On how many lines of these entries does the word "screenshot" occur? State the number alone.

| Exercise material |
____

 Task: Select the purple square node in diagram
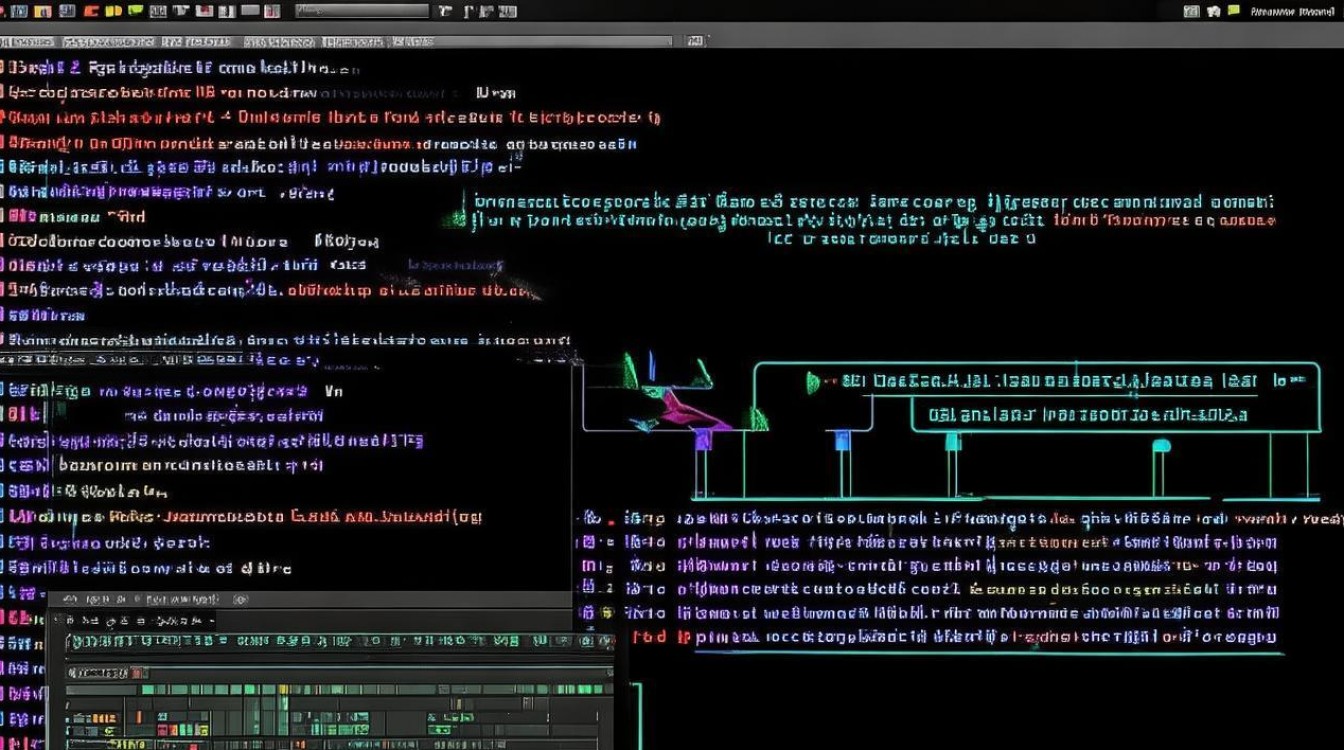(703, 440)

____

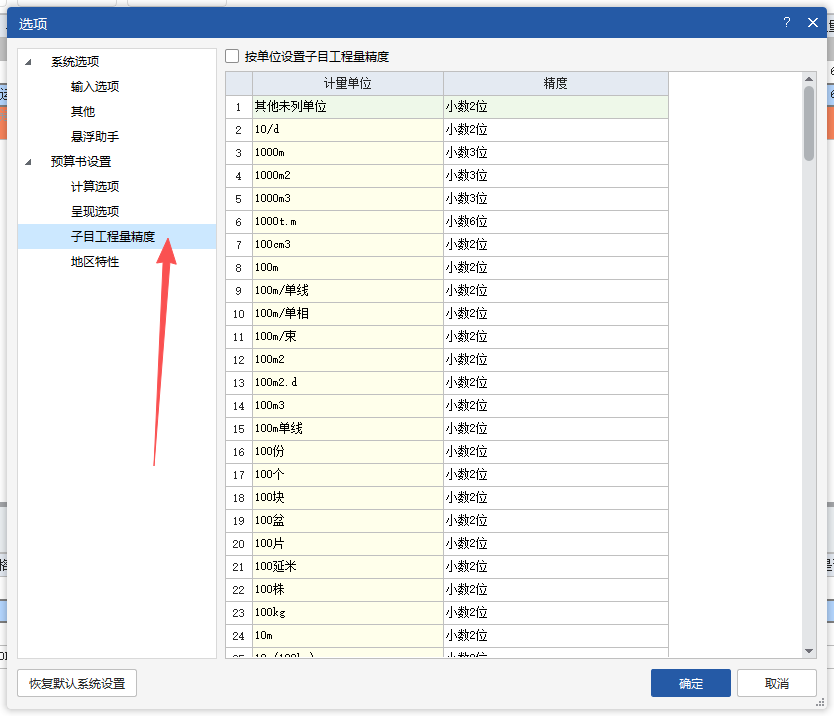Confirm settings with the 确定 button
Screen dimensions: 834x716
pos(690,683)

____

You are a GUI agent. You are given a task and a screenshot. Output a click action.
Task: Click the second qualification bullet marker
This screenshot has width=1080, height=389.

____

| Your response |
2